Leserbrief
19. Mai 2017
Vergesst nicht unsere Opfer!
Die Zeugen Jehovas wurden in der Nazizeit gnadenlos verfolgt
Bundespräsident Roman Herzog ahnte wohl nicht, dass die Einführung des Holocaust-Gedenktages seit 1996, jeweils am 27. Januar, eine so starke Resonanz haben würde. Er legte großen Wert darauf, dass an alle NS-Opfergruppen erinnert wird.
Im Jahre 2003 äußerte sich der baden-württembergische Landtagspräsident Peter Straub in einer Rede zu diesem Gedenktag wie folgt: »Unsere Hochachtung, die sich in Worten nur schwer ausdrücken lässt, gilt deshalb allen, die um ihres Glaubens oder ihres politischen Bekenntnisses willen Verfolgung erlitten und die eher den Tod hinzunehmen gewillt waren, als sich zu beugen. Völlig verweigert haben sich den Ansprüchen des Hitler-Regimes als Religionsgemeinschaft nur die Zeugen Jehovas. Sie hoben die Hand nicht zum Hitlergruß, sie verweigerten den Eid auf Führer und Staat ebenso den Wehr- und Arbeitsdienst und ihre Kinder traten nicht in die Hitlerjugend ein.«
Ja, Jehovas Zeugen leisteten gewaltlosen geistigen Widerstand aus christlicher Überzeugung. Jesus Christus sagte über seine Nachfolger: »Sie sind kein Teil der Welt, so wie ich kein Teil der Welt bin«, gemäß Johannes 17:16. Die Haltung der Zeugen Jehovas hatte also ausschließlich religiöse Gründe.

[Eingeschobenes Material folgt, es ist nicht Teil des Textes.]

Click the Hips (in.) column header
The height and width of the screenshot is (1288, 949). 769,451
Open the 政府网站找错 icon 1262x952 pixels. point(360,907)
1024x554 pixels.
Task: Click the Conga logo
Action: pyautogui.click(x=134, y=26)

Peter Straub sagte weiter: »Die Zeugen Jehovas, die als KZ-Häftlinge einen lila Winkel an der Kleidung tragen mussten, waren die einzigen, die das Ende des Martyriums durch eigenes Handeln hätten herbeiführen können, es hätte genügt, einen Revers zu unterschreiben, in dem sie ihrem Glauben abschworen.«
Jehovas Zeugen vertraten die Einstellung: »Wir müssen Gott, dem Herrscher, mehr gehorchen als den Menschen, gemäß Apostelgeschichte 5:29.«
Dr. Michael Berenbaum, Historiker am Holocaust Memorial Museum in Washington/USA, sagte betreffs der Zeugen Jehovas: »Man muss sich einmal vorstellen, wie viel Mut es kostet, anders zu sein. Man kommt in einen Raum und hört die Worte ›Heil Hitler!‹, und das sagt jemand: ›Guten Morgen!‹ Dieses Verhalten zeugt von einzigartiger Zivilcourage.«
Etwa 2000 Zeugen Jehovas verloren unter dem NS-Regime ihr Leben, darunter über 360, die wegen Kriegsdienstverweigerung hingerichtet wurden. Der Historiker Andreas Röpcke schreibt in seiner Dokumentation »Tödliche Verweigerung« über Zeugen Jehovas: »Dem Totalitätsanspruch des national-sozialistischen Systems waren die Verkündiger von Jehovas Königreich unerträglich.«
Als erste religiöse Vereinigung wurden Jehovas Zeugen 1933 verboten. Die Verweigerung des Fahneneids brachte viele vor das Reichskriegsgericht. Viele Zeugen Jehovas wurden zum Tode verurteilt, kamen während der NS-Zeit ins Gefängnis oder ins KZ.
Diese kleine Glaubensgemeinschaft, die Hitler so erboste, dass er sie auszumerzen wünschte, bewies imponierende Festigkeit und Prinzipientreue in der Verfolgung. Keine andere Religionsgemeinschaft ist von den Nationalsozialisten so unerbittlich verfolgt worden. Das Naziregime, das innerem Widerstand stets nur mit brutaler Gewalt begegnen konnte, hat es bis 1945 nicht vermocht, die Kraft der Zeugen Jehovas zu brechen. Geschwächt, doch ungebeugt, gingen sie aus der Zeit der Verfolgung hervor.
An alle NS-Opfergruppen zu erinnern, gehört zu den Wegen gegen das Vergessen.